▸ EXCERPT TO READ

Turns out I’m an apathetic non-voting scumbag

I want to vote, I really do. Unfortunately, like a lot of the apathetic bloody populace these days, I don’t. There was a load of local and European elections in the UK recently and I just couldn’t bring myself to vote for any of the main parties. I actively distrust them all and don’t want to risk voting for a lesser political evil when the party involved might actually win and then invade an oil filled country a year later or starve pensioners or lead us to a scenario where no one will ever be able to afford a house ever again or… you get the idea.

I think everyone should have a vote – that’s a given. Everyone who chooses to side with a party and wants them to lead their country should be able to have a say. Democracy is a pretty bollocks system really, but it is by far the best we humans have come up with and I will fight for people to able to have their say. Probably not to the death, but pretty damned close.

I think I just increasingly dislike the generation of politicians who have made politics their career. They rarely seem to me to be arguing for what they genuinely believe should be happening in the country, they seem more concerned with getting one up on their rival politicians and furthering their career. They are more concerned with the politics of government than actually governing.

▸ DATA BELOW
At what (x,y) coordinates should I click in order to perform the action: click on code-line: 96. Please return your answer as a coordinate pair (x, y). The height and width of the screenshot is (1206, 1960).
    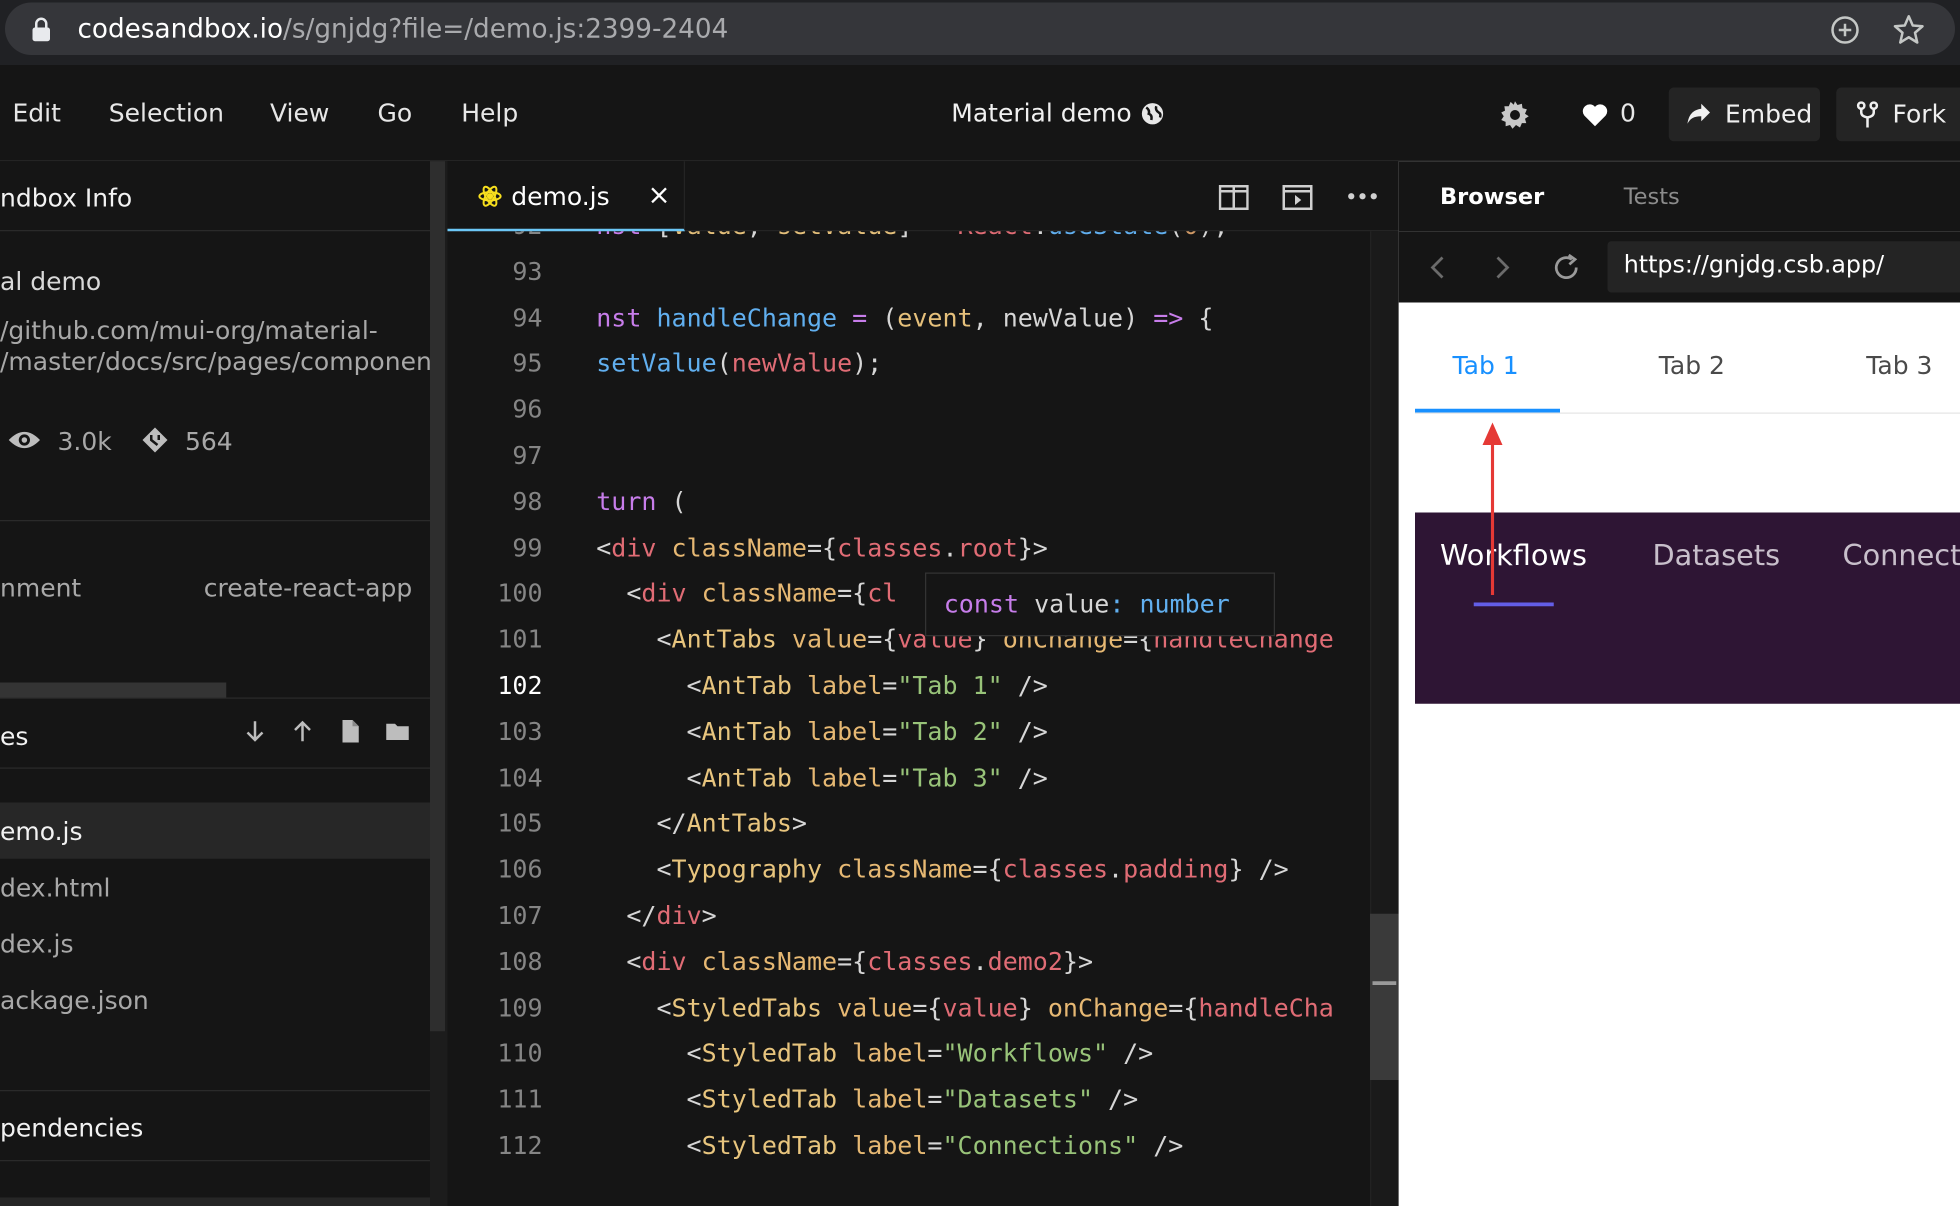
    Looking at the image, I should click on (924, 417).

▸ PROBLEMS AND TASKS
- A) Repeat everything from "I think I just" down to "than actually governing." in the blog post about not voting, swapping "career" for "profession".
- B) Pick up the blog post about not voting after its last sentence and carry it on.
The data above has no connection to the blog post about not voting.

▸ OUTPUTS FOR THE TASKS
- A)
I think I just increasingly dislike the generation of politicians who have made politics their profession. They rarely seem to me to be arguing for what they genuinely believe should be happening in the country, they seem more concerned with getting one up on their rival politicians and furthering their profession. They are more concerned with the politics of government than actually governing.

- B)
I don’t know why I have strayed from my usual inane fun this entry. I apologise. I think it is a combination of all the shiny politicians on TV, the fact that it is my birthday next week and I am getting increasingly grumpy, and a concern for all my friends and family in my former home of Thailand (and future) where democracy is really going through the ringer. In Thailand various failed power plays have caused people become so entrenched in two opposing political parties that the army staged a coup to try and get everyone a fair vote. On the same day in the UK, UKIP suddenly made huge gains because people were so fed up with the similar shite spouted from the main two parties that they either voted for UKIP or lay in bed in resigned apathy. In both cases, people in power craved more power and it backfired. Which is a good thing if it then leads to change. Sadly I don’t think that will happen.

The final reason is that I was reminded of a superb quote from George Orwell’s 1984. One of my favourite books. It got me thinking in a pointless and futile way and also gave me an excuse for a great quote on power. I shall stop whining now and leave you with Mr Orwell.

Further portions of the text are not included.